Exercice proposé 1. Réécrivez le passage des entrées allant de la ligne contenant « Find the location » à celle contenant « the card in », bornes comprises, en remplaçant « particular element » par « specific element » sans rien modifier d'autre. N'incluez pas les images dans la réponse.

France | France, Cour administrative d'appel de TOULOUSE, 2ème chambre, 06 mai 2025, 23TL01743


Vu la procédure suivante :



Procédure contentieuse antérieure :



Mme B... A... a demandé au tribunal administratif de Nîmes d'annuler l'arrêté du 26 octobre 2021 par lequel le maire de Mazan a prononcé à son encontre un blâme et de mettre à la charge de la commune de Mazan la somme de 1 500 euros au titre de l'article L.761-1 du code de justice administrative.



Par un jugement n° 2104322 du 29 juin 2023, la magistrate désignée par le président du tribunal administratif de Nîmes a rejeté sa demande.



Procédure devant la cour :



Par une ordonnance du 20 juillet 2023, la présidente de la cour admin...

Vu la procédure suivante :

Procédure contentieuse antérieure :

Mme B... A... a demandé au tribunal administratif de Nîmes d'annuler l'arrêté du 26 octobre 2021 par lequel le maire de Mazan a prononcé à son encontre un blâme et de mettre à la charge de la commune de Mazan la somme de 1 500 euros au titre de l'article L.761-1 du code de justice administrative.

Par un jugement n° 2104322 du 29 juin 2023, la magistrate désignée par le président du tribunal administratif de Nîmes a rejeté sa demande.

Procédure devant la cour :

Par une ordonnance du 20 juillet 2023, la présidente de la cour administrative de Marseille a transmis à la cour administrative d'appel de Toulouse le dossier de la requête de Mme A....

Par une requête enregistrée le 20 juillet 2023, Mme B... A..., représentée par Me Knoepfli, demande à la cour :

1°) d'annuler ce jugement de la magistrate désignée par le président du tribunal administratif de Nîmes du 29 juin 2023 ;

2°) d'annuler l'arrêté du 26 octobre 2021 par lequel le maire de Mazan a prononcé à son encontre un blâme ;

3°) de mettre à la charge de la commune de Mazan une somme de 1 500 euros en application de l'article L. 761-1 du code de justice administrative.

Exercice proposé 2. Pour chacune des affirmations suivantes, indiquez si elle concorde avec la décision de justice ci-dessus, puis citez à l'identique les mots du texte qui tranchent. (a) Mme A... demandait que la commune de Mazan soit condamnée à verser 1 500 euros au titre de l'article L.761-1 du code de justice administrative. (b) Le tribunal administratif de Nîmes a fait droit à sa demande. (c) La requête devant la cour a été enregistrée le 20 juillet 2023.

Données fournies.

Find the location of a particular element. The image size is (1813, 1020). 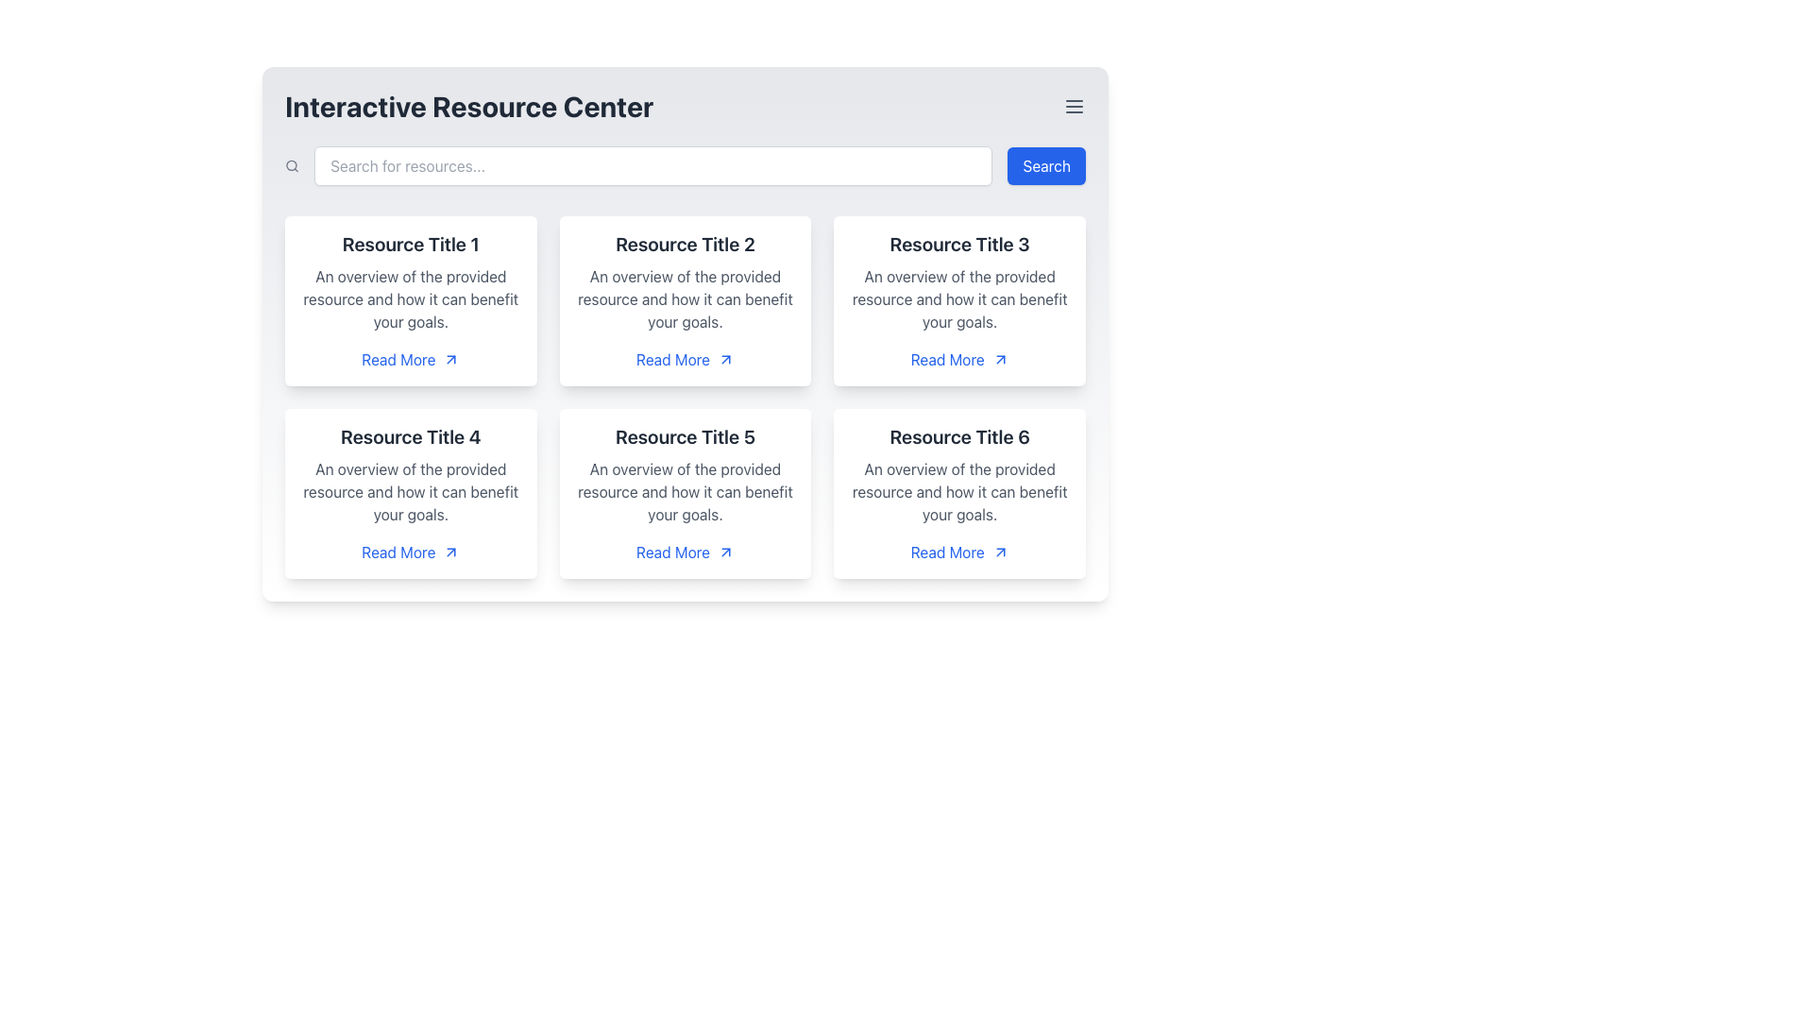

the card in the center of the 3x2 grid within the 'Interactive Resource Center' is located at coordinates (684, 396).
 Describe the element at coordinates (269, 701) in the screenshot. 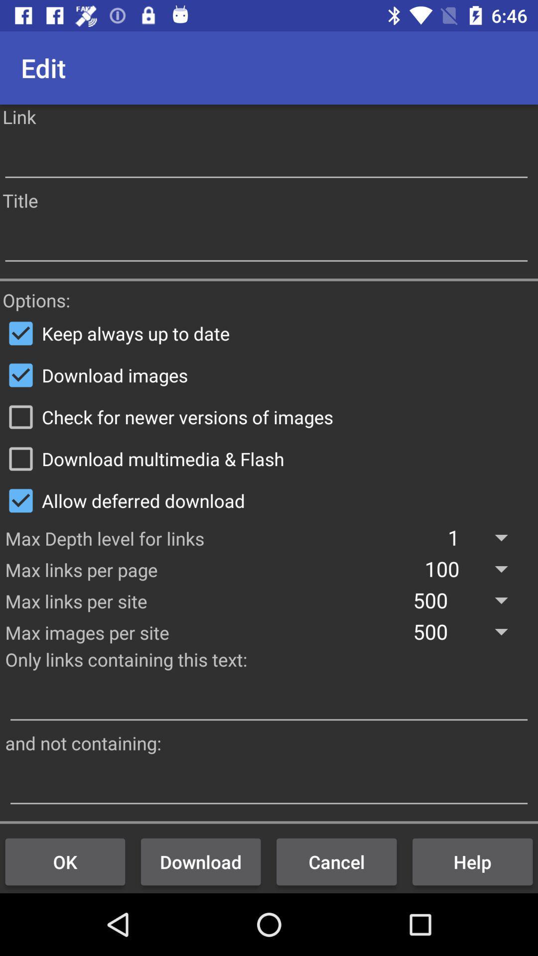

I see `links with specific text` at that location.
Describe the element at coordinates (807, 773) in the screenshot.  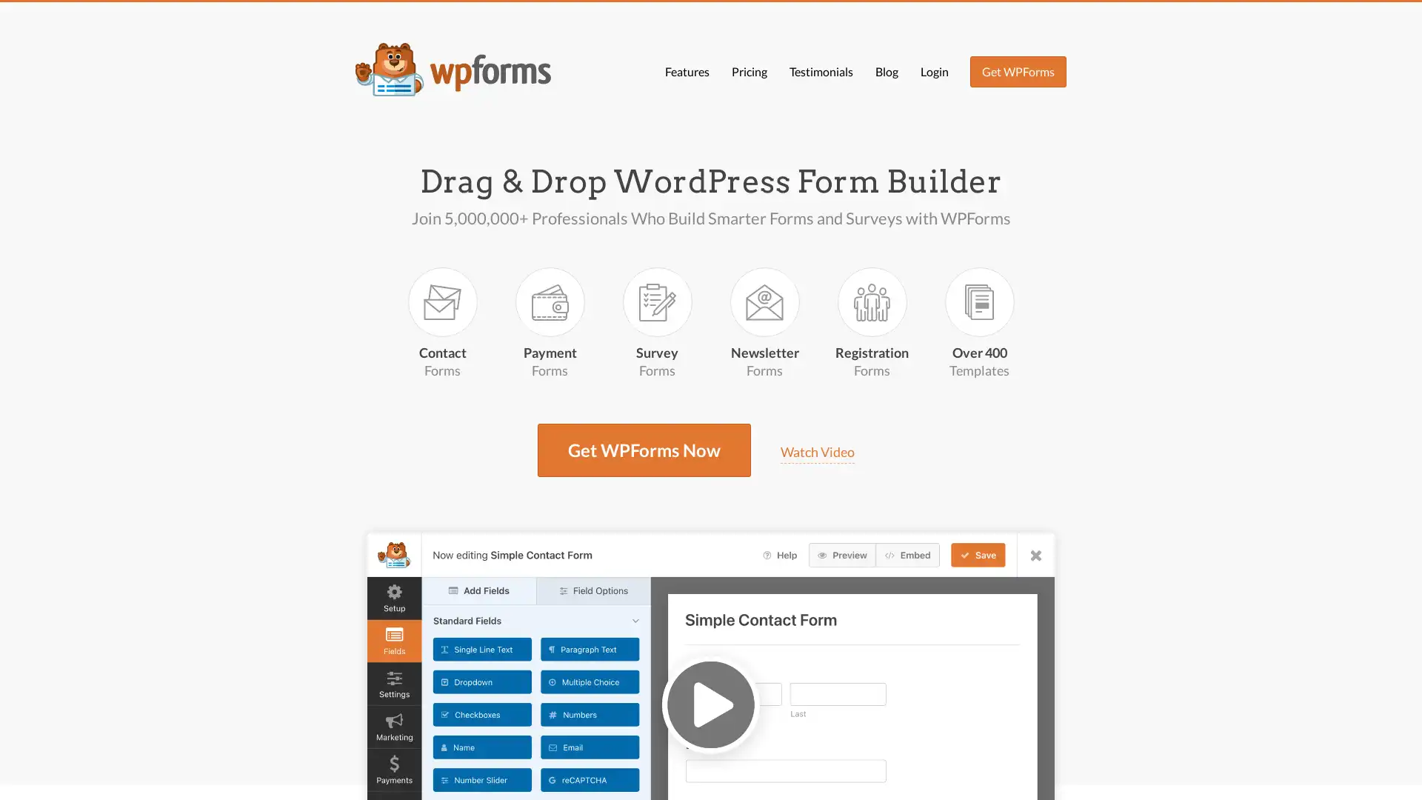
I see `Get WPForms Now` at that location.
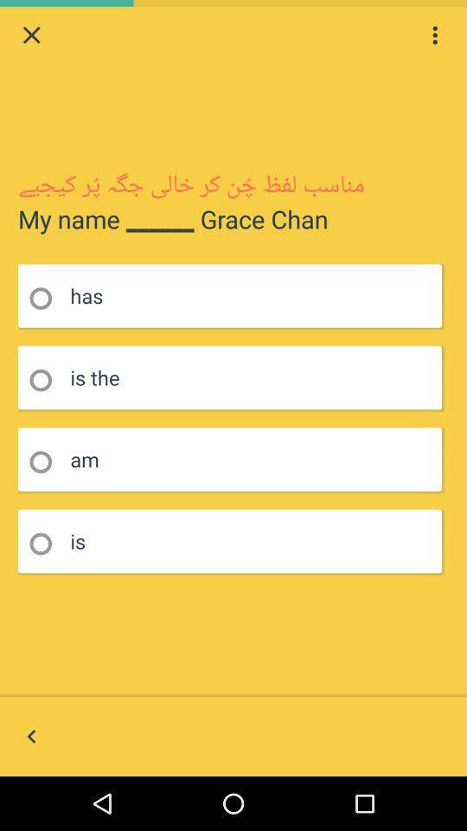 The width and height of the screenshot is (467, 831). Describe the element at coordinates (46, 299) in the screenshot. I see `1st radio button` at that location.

* * *

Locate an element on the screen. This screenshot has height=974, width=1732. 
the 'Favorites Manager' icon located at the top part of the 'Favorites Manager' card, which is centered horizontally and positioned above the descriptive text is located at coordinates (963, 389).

...

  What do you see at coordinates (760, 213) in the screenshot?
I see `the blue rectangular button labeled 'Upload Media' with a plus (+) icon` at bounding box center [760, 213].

Réponse complète 1.
Find the location of a specific element. The image size is (1813, 1020). 

the card in the center of the 3x2 grid within the 'Interactive Resource Center' is located at coordinates (684, 396).

Réponse complète 2.
(a) Oui : « mettre à la charge de la commune de Mazan la somme de 1 500 euros au titre de l'article L.761-1 du code de justice administrative ».
(b) Non : « la magistrate désignée par le président du tribunal administratif de Nîmes a rejeté sa demande ».
(c) Oui : « Par une requête enregistrée le 20 juillet 2023 ».